Tuesday, 3 April 2012

RDMF8 - Notes from presentations, Fri 30th March.

Lecture Notes
Lecture Notes by Editor_Tupp, on Flickr

David Tempest (Elsevier) - "Journals and data publishing: enhancing, linking and mining"

  • David's role is to work on strategy and policy for all the ways people access  Elsevier 's data, including open access, mechanisms for access, access for data.
  • Elsevier 's approach: Interconnections between data and publications are important. Scientists who create data need to have their effort recognised and valued. When journals add value and/or incur significant cost, then their contributions also need to be recognised and valued.
  • There are many potential new roles - want to embrace an active test and learn approach. Will be sensitive to different practises in different domains. Want to work in collaboration with others.

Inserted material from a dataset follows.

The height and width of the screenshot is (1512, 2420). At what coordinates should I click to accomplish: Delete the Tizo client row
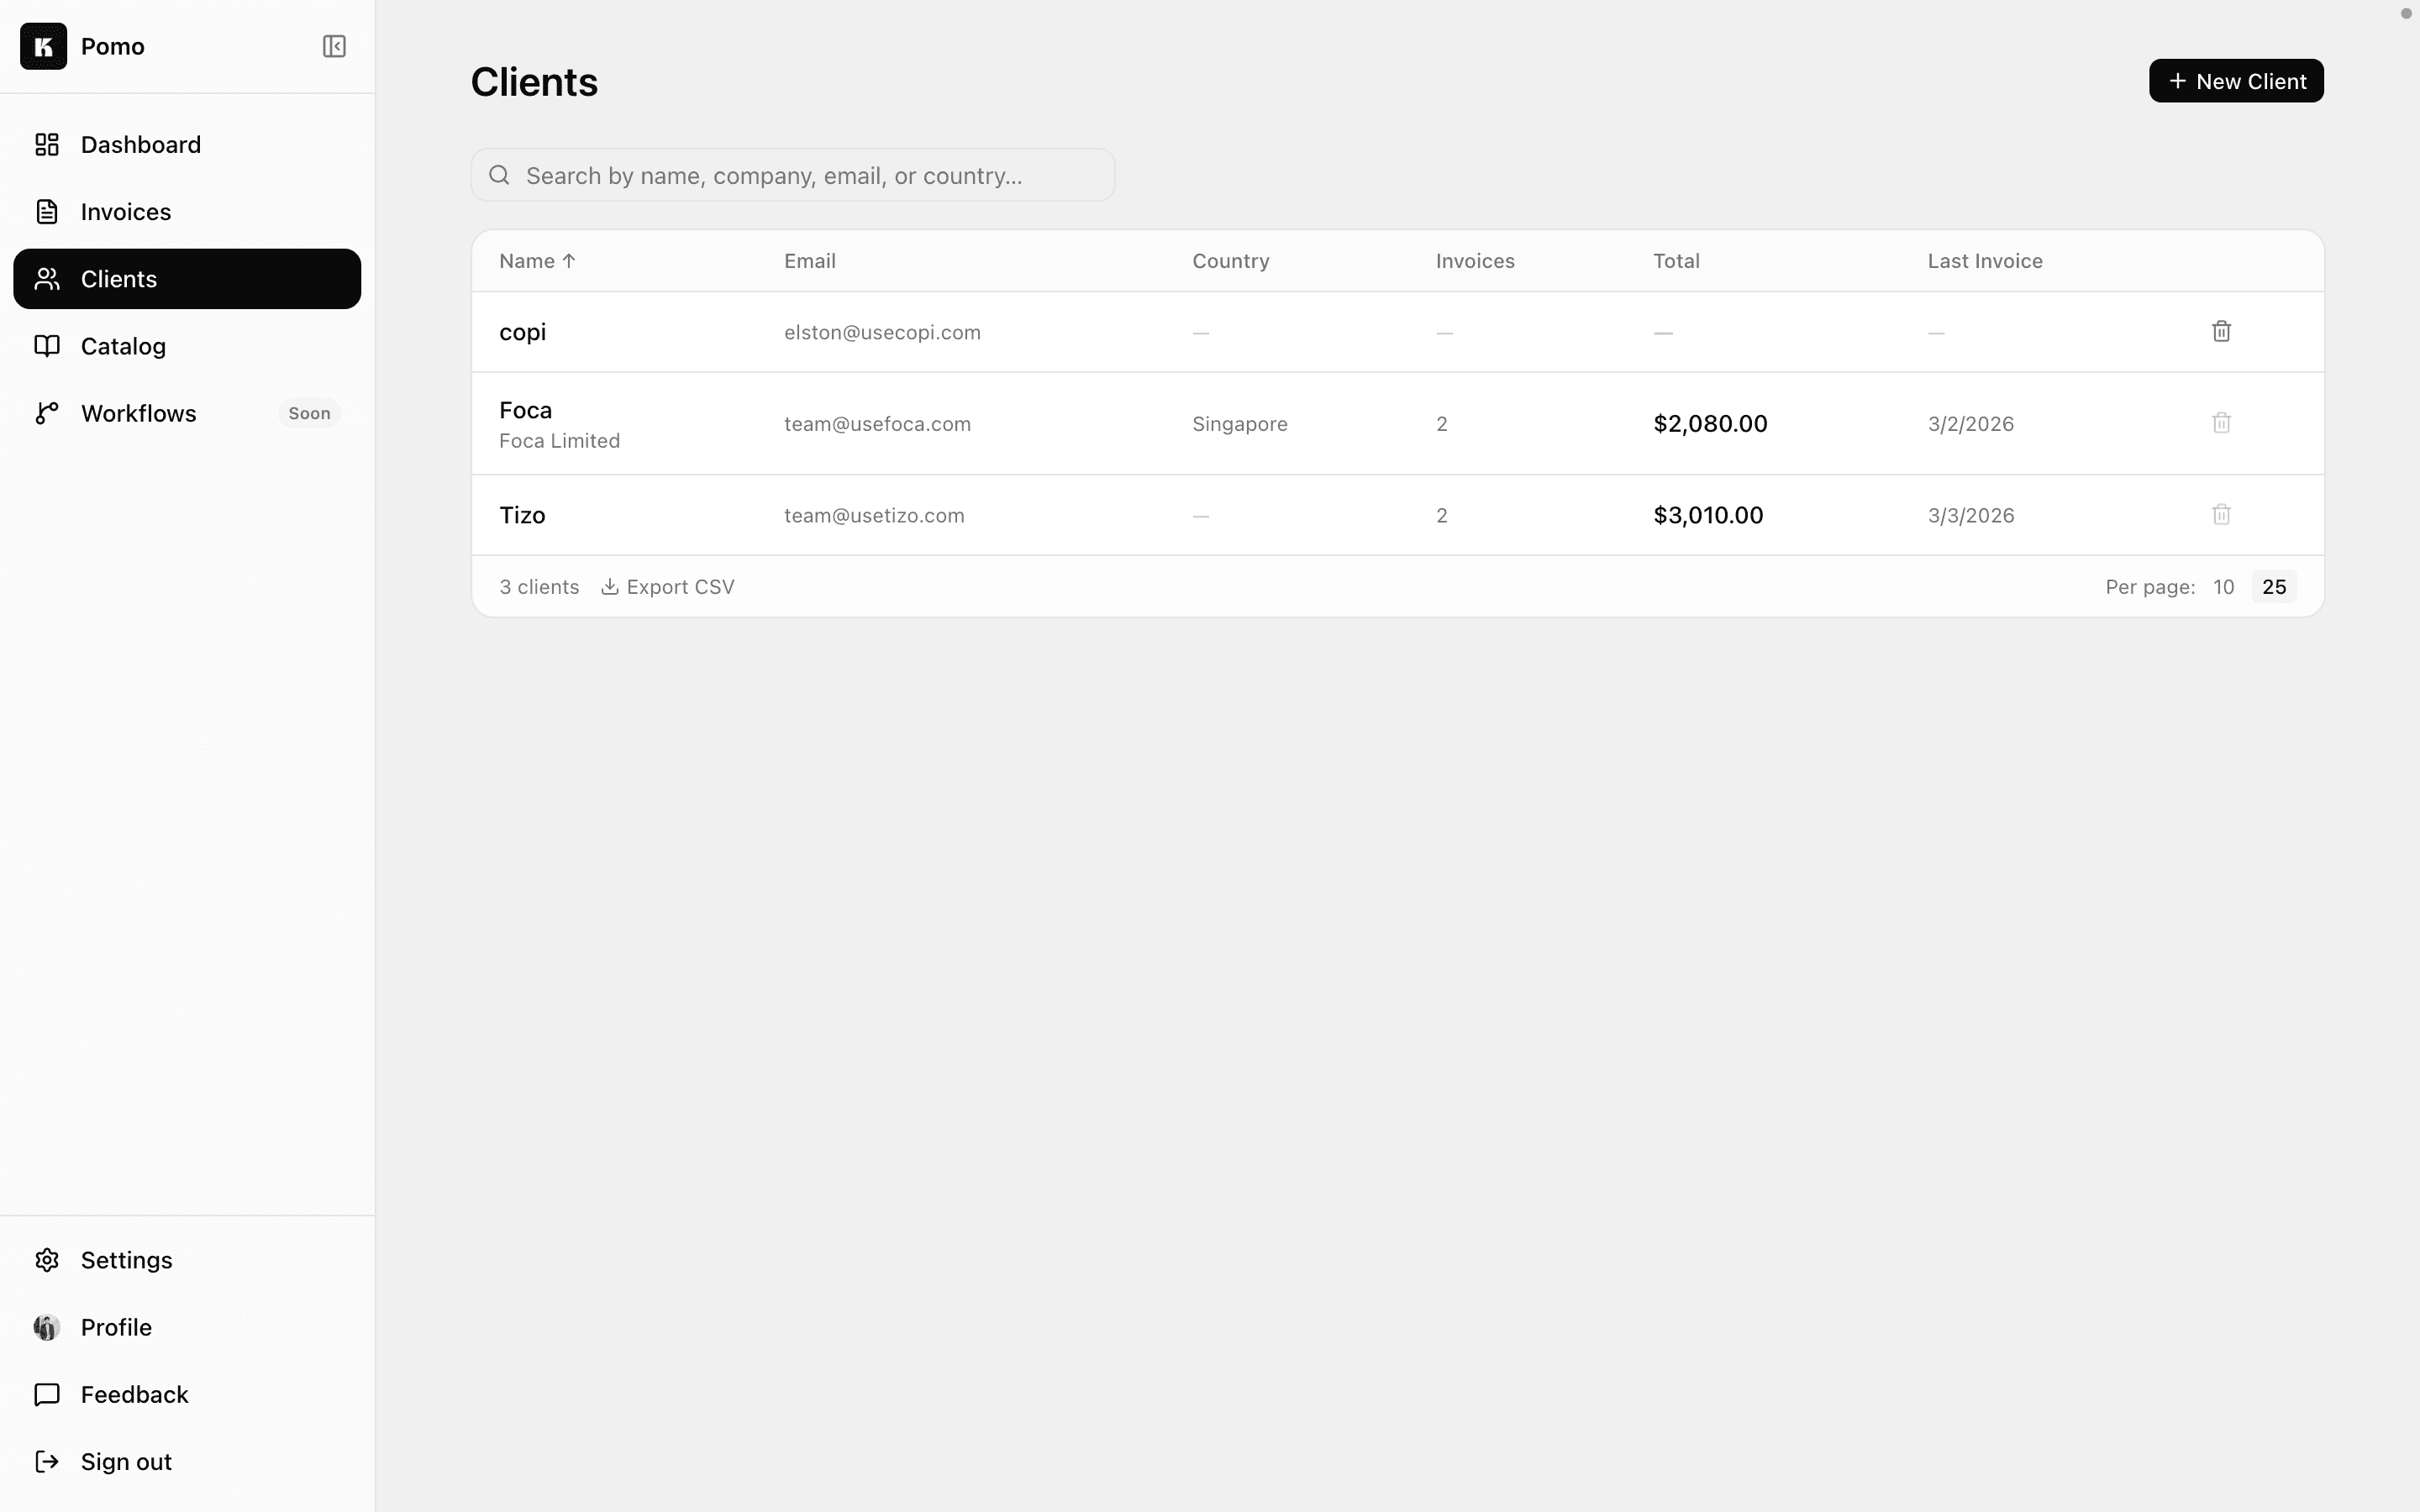tap(2221, 514)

Key is sustainability - want to ensure that information is available for the long term.
  • Publishing research consortium survey: Data sets/models/algorithms shown as being important yet difficult to access.
  • Paradox in data availability and access: asking researchers gives positive reasons for sharing data (increased collaboration, reduced duplication of effort, improved efficiencies), but also negative reasons (being scooped, no career rewards for sharing, effort needed to make data suitable for sharing). Embargo periods allow researchers to maximise the use of their data. 
  • Researchers should be certifying data, not the publisher.
  • Articles on Science Direct can link to many external sources - continuing to work on external and reciprocal linking (at the moment there are 40 different linking agreements). Example: linking with Pangaea. 
  • Article of the future: tabbed so the user can move from one bit of article to another very quickly, incorporating all the different data elements into the text but also in the tabs.  Elsevier  are rolling it out across all their journals (alongside the traditional view)
  • Supplementary data: options for expandable boxes containing supplementary information in the text.
  • Content mining: researchers want to do this so  Elsevier are doing a lot to enhance and enable content mining wherever they can. An analogy was shown with physical mining workflows (and some nice pictures too).


Brian McMahon (International Union of Crystallography) - "Research data archiving and publication in a well-defined physical science discipline"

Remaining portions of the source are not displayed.